Resistance, emancipation in colonies, and aftermath

Resistance ranged from legal appeals in colonial courts and petitions to armed uprisings such as the Baptist War in Jamaica and insurrections in Demerara and Barbados, involving leaders and communities that included Baptists, Methodists, and Afro-Caribbean maroon communities from Jamaica and Saint Lucia. Colonial governors like Sir Lionel Smith and colonial administrations in Mauritius managed emancipation processes, while freed communities engaged with institutions including schools founded by the Society for the Propagation of the Gospel and land claims mediated through colonial assemblies. Internationally, abolition influenced debates in the United States (including reactions in South Carolina and Louisiana), in Brazil, and in British protectorates in West Africa, prompting antislavery treaties and maritime interceptions by the Royal Navy.

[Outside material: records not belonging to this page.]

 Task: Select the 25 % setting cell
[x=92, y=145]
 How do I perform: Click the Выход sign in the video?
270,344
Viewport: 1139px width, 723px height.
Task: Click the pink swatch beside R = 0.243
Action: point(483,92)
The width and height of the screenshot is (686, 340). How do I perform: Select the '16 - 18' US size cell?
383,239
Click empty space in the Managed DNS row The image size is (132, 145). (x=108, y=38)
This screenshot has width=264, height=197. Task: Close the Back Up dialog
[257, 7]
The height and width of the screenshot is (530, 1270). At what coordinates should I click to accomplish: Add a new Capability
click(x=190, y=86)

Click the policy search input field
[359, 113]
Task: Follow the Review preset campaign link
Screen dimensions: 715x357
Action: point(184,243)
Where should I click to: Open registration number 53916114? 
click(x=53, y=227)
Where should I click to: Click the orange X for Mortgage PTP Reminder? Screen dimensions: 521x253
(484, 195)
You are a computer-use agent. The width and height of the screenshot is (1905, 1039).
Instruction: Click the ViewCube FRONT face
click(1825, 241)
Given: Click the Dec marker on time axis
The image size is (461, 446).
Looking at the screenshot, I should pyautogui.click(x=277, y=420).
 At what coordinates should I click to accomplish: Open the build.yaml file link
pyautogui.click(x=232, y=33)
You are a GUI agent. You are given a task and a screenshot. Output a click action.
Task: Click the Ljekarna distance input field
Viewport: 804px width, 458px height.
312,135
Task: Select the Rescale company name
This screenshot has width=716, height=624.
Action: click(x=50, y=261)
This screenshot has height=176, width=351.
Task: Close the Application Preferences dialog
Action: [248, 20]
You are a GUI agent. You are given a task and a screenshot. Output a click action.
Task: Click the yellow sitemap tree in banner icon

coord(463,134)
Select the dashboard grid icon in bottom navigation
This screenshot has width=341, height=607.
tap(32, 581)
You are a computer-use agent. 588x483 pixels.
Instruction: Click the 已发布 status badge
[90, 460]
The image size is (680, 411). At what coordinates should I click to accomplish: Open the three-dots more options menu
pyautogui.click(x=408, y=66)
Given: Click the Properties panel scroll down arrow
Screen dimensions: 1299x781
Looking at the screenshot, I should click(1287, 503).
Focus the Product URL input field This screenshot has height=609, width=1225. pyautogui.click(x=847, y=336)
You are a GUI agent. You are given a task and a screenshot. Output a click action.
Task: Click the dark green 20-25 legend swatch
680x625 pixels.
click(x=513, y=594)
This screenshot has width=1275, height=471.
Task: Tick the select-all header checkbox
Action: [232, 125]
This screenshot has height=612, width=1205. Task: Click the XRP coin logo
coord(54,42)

Legacy and historical interpretations

Scholars and commentators such as Eric Williams (historian), E.P. Thompson, Simon Schama, C.L.R. James, David Brion Davis, Seymour Drescher, and institutions like the Institute of Historical Research have debated motives—economic, moral, political—and consequences, including links to industrial capital in Manchester and imperial governance in Whitehall. Historiography examines archival sources from the National Archives (United Kingdom), compensation registers, plantation records in Jamaica Archives, and missionary correspondence preserved at the British Library and School of Oriental and African Studies. Public memory is reflected in museums such as the Museum of London Docklands, commemorations at sites like Port Royal and Greenwich, and contemporary debates in parliaments and cultural institutions about reparations, restitution, and recognition involving descendants in Barbados, Grenada, and Saint Kitts and Nevis. The abolition process remains central to discussions of British imperial history, legal reform, and transatlantic connections involving activists, statesmen, and formerly enslaved communities across the Atlantic World.